Supply and Shutoff Valves

  • Zone valve locations must show the room numbers served, not just a generic description.
  • An external sign on the wall or clear (not dark) plastic covers may ensure that the room numbers served by the valves are visible.

Intervening Walls

NFPA 99 requires an intervening wall between the zone valve and the medical gas outlets. Renovations with relocation of walls often result in noncompliance due to an existing wall being moved or eliminated. Check for compliance with this standard prior to any renovation project.

Oxygen Tank Farm

Oxygen tank farm requirements include:

  • An emergency inlet connection must be on the outside of the building in an accessible location in case the tank farm is damaged and unusable.
  • The location must be:
    • 50 feet from a wood frame structure (also consider nearby trees).
    • 10 feet from parked cars.
    • 10 feet from public sidewalks.
    • One foot from a noncombustible building.
    • 50 feet from the nearest nonambulatory patient (such as a patient room).
    • Fenced, locked, and at ground level.
  • No electrical lines over the tanks.
  • A concrete pad must be used at all spill points.
  • The tank farm must be identified with posted signs indicating the presence of oxygen tanks and that smoking and open flames are prohibited.

Emergency Oxygen Supply Connection

The facility needs to install an emergency oxygen supply connection that allows it to connect to a temporary auxiliary source of oxygen. Typically, the emergency connection is located along the exterior wall near the liquid oxygen tank. That way, if the exterior liquid oxygen tank is damaged, an oxygen supply truck can connect to the hospital oxygen system and supply it until the exterior liquid oxygen tank is repaired.

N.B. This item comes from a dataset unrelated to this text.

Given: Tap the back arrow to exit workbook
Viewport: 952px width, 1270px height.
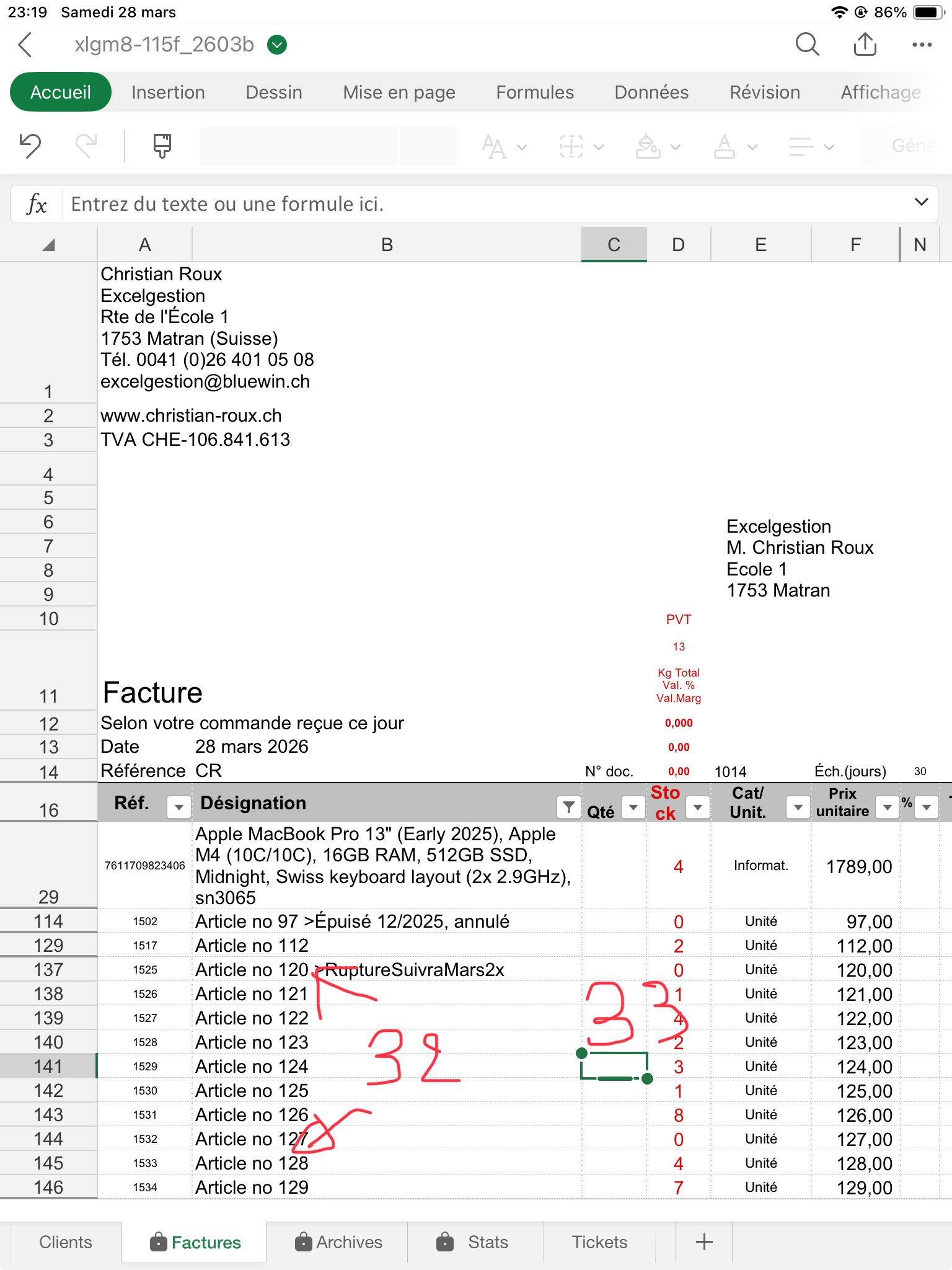Looking at the screenshot, I should click(x=25, y=45).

Liquid Oxygen Transfilling

Rooms used for transfilling liquid oxygen from a large container to a small container must be:

  • Separated by a fire barrier that has a one-hour minimum construction rating from any portion of the hospital that houses, examines, or treats patients.
  • Mechanically ventilated, sprinklered, and have ceramic or concrete floors.
  • Identified with posted signs indicating that oxygen transferring is occurring and that smoking and open flames are not permitted in the immediate area.

Alarm Systems

  • Two master alarm panels must be remotely located from each other, with one panel wired directly to sensors. A centralized computer system may now be used as one of the master alarm panels per the 2012 edition of NFPA 99.
  • The alarm systems must be on emergency power.


  • Only American Society of Sanitary Engineering (ASSE)–certified individuals should work with medical gas systems. Certifications include ASSE 6010 for installation, ASSE 6020 for inspection, ASSE 6040 for maintenance, and ASSE 6005 for architects and engineers.
  • The inspections and testing should include the oxygen supply source, master signal panels, area alarms, automatic pressure switches, shutoff valves, flexible connectors, and outlets.
  • For new or modified medical gas and vacuum systems, NFPA 99 requires that certified individuals perform comprehensive testing before use. This includes purging lines with nitrogen to help remove impurities, pressure testing for leaks, testing cross connections, and verifying alarm systems.
  • Recommendations from inspections should be listed by priority, and corrective action needs to be taken within a reasonable time frame. Accreditation agencies will review medical gas system inspection reports during their surveys.

The guidelines suggested here are not rules, do not constitute legal advice, and do not ensure a successful outcome. The ultimate decision regarding the appropriateness of any treatment must be made by each healthcare provider considering the circumstances of the individual situation and in accordance with the laws of the jurisdiction in which the care is rendered.